(Pixel coordinate grounding data)
##########

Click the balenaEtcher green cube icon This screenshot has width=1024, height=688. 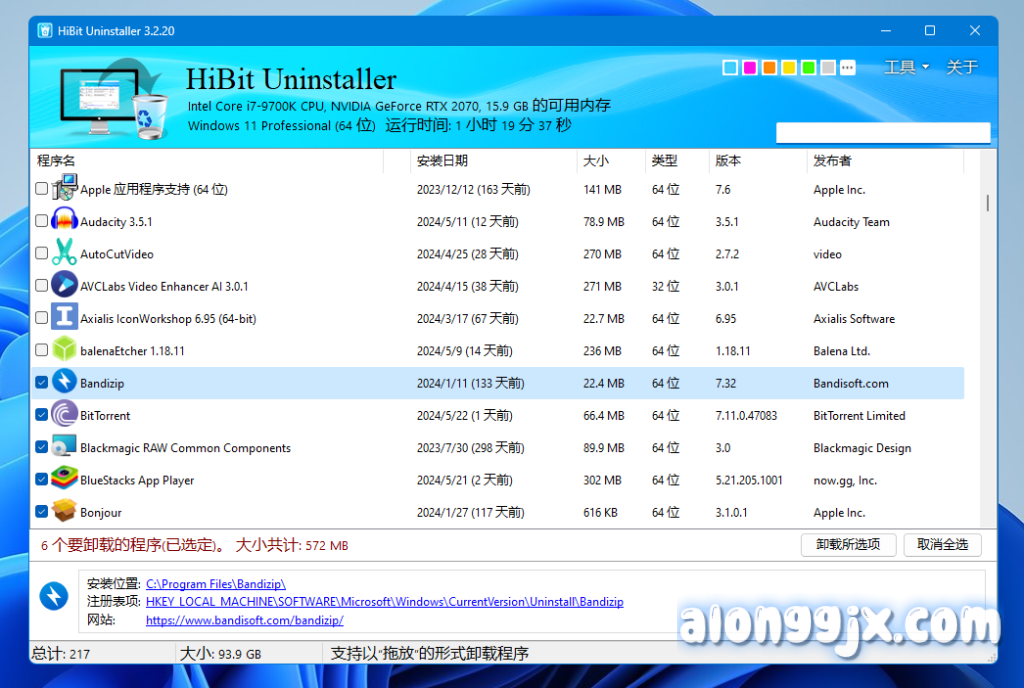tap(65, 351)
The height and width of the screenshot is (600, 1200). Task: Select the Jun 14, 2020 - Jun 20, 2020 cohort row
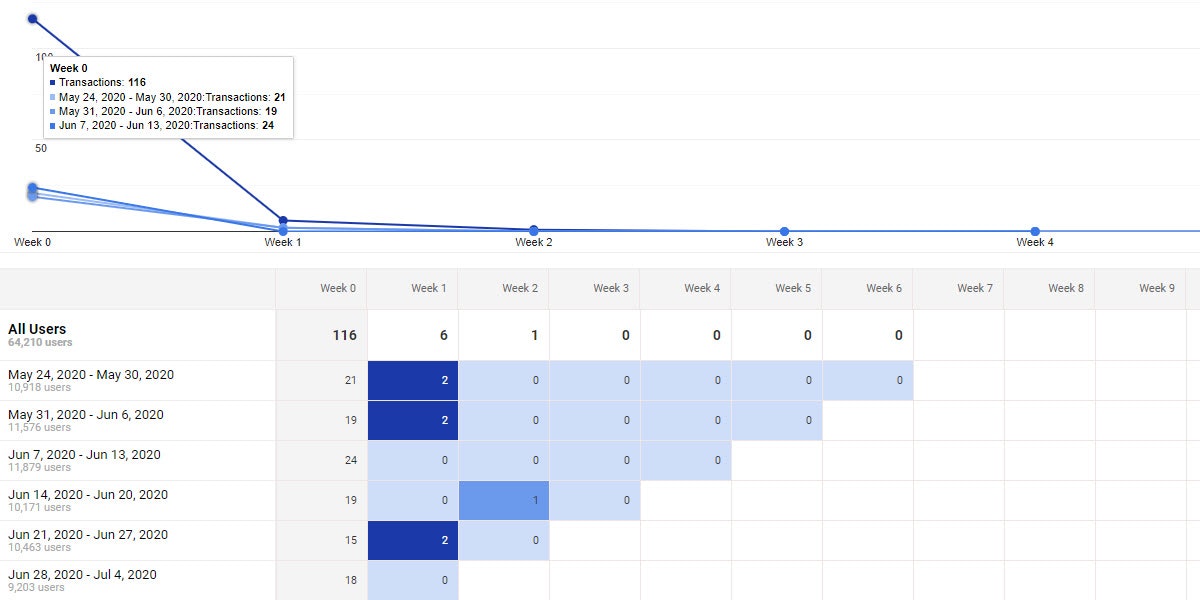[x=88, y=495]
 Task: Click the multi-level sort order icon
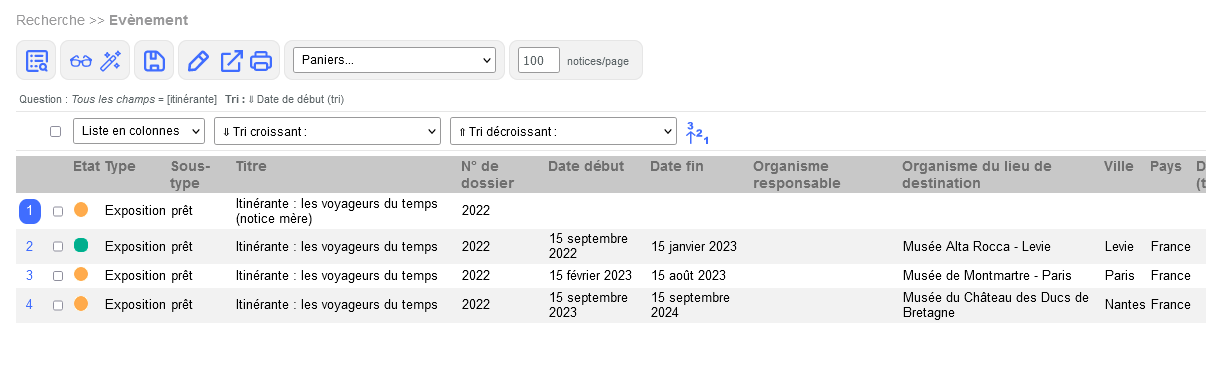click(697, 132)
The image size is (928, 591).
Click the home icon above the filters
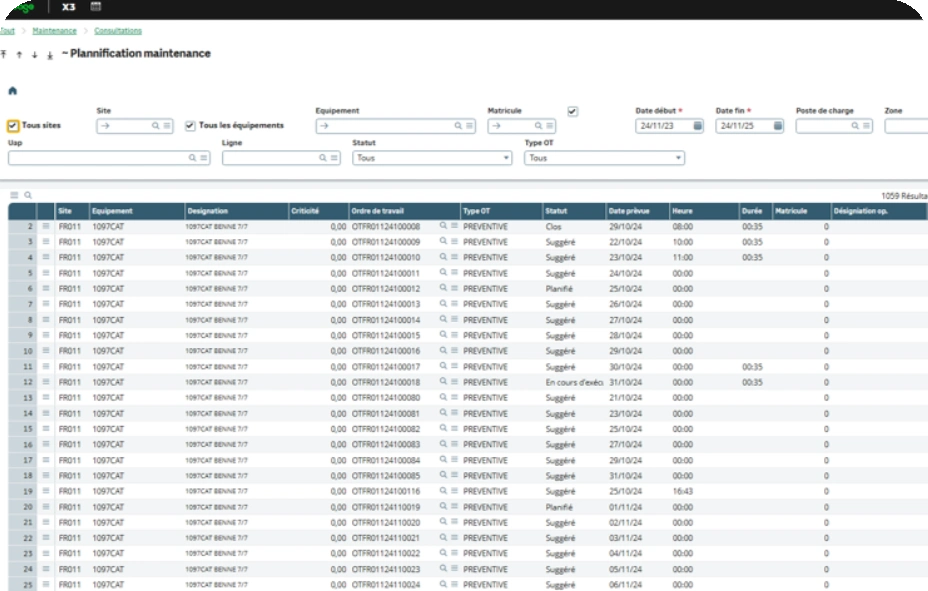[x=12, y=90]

##########

# What you should do:
All lines from the one holding "The height and" through the last line of the records need to be copied exactly, both ends included, and the pictures left behind.

# Result of the exercise:
The height and width of the screenshot is (600, 1200). Task: Select the Jun 14, 2020 - Jun 20, 2020 cohort row
[x=88, y=495]
 Task: Click the multi-level sort order icon
click(697, 132)
The image size is (928, 591).
Click the home icon above the filters
[x=12, y=90]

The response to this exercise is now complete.